In a Wall Street regulation overhaul plan released last month by Congressional Republicans, the GSEs Fannie Mae, Freddie Mac, and Ginnie Mae would all be sentenced to death. The plan called for a 10 to 15 time frame for winding down the institutions and getting them off the government’s books. This privatization would be welcome, though is too slow for my tastes. The White House left out GSE reform in its plan to overhaul regulation, but has since announced at least an idea, though not quite a plan.
The idea is to take all of the bad mortgage bets the GSEs made and stick them in a bad bank style holding company. This “Baddie Mac” (if you’ll pardon the pun) would work out the toxic debt over time, leaving clean Fannies and Freddies to pursue positive growth again. But this is not privatizing the firms. This reform is keeping the debt in taxpayer hands, the toxic debt worked up overtime by institutions who assumed (correctly) that any failures would be caught by a public security net. Recreating these moral hazards, and letting the private sector invest in them again on the assumption (read: “reality”) that their investment is backed by the full faith and credit of the US government is only going to recreate the problem.
Washington needs to deal honestly with the mortgage originating giants. The GSE model isn’t a good one. It won’t last over time. And it currently is weighing down the entire country (not to mention distorting the housing market).

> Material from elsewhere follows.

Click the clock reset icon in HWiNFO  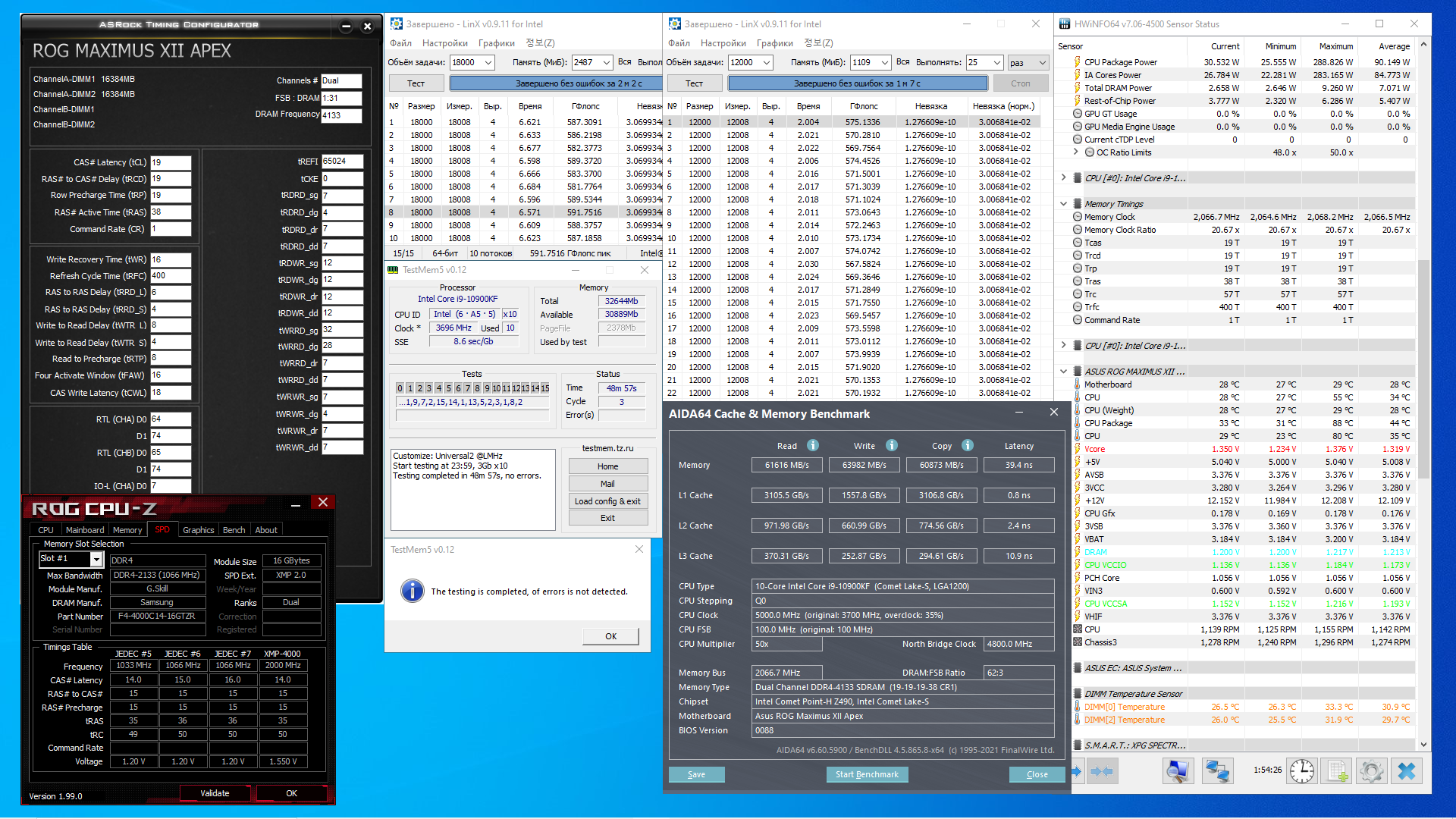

The reality is Fannie and Freddie are costing the taxpayers a lot of money right now. They should be (but aren’t) listed on the federal balance sheet. They are technically 80% owned by the Federal government with $1.5 trillion pledged as support if necessary. The Wall Street Journal editorialized this morning:
Mr. [Larry] Summers has long said that mixing private profit with public risk is bad policy, and we trust he doesn’t want to repeat the mistake. A starting point for permanent reform would be to treat Fan and Fred, in the budget and on the federal balance sheet, as the government-owned creatures that they are. For the moment, despite 80% government ownership, their $85 billion bailout cost (with more losses to come) and their $5.4 trillion in taxpayer liabilities remain off-balance-sheet in the mold of Enron’s special purpose vehicles or Citigroup’s SIVs.
The politicians who created and pampered Fan and Fred like it that way. They know that offering federal “guarantees” looks much cheaper, in the official accounting, than actual outlays. But whether it’s Fan and Fred, or the Pension Benefit Guaranty Corporation or the Federal Housing Administration, these deferred promises seem to come due sooner or later. Perhaps the politicians would be less profligate in issuing such guarantees if they had to admit the cost up front.
Putting Fannie and Freddie on the national books would in an instant increase the national debt held by the public by 75%—to $12.7 trillion, from $7.3 trillion today. The nearby chart shows that this takes debt as a share of GDP to nearly 90%, or nearly double the peak it reached in the 1980s when the political class was hyperventilating even as the Reagan deficits were falling as a share of GDP. Congress would have to add that $5.4 trillion to the increase in the federal debt limit that Treasury Secretary Timothy Geithner is now requesting. But that would be truth-in-budgeting. Wall Street has sold Fannie paper to the world as if it were as taxpayer guaranteed as Treasury bills, and now we know it is.
Reform starts with addressing the GSEs straight up. They are a part of the government’s budget problem right now. And shifting around the bad debt only creates more columns on the national balance sheet—it doesn’t make the problem go away. Breaking up the GSEs and selling off their parts to the private sector does relieve the burden on the taxpayers. The administration, and in particular OMB director Peter Orszag, should seriously consider adjusting the accounting practice for this debt and emphasize just how big this problem is. Then maybe some real reform can come.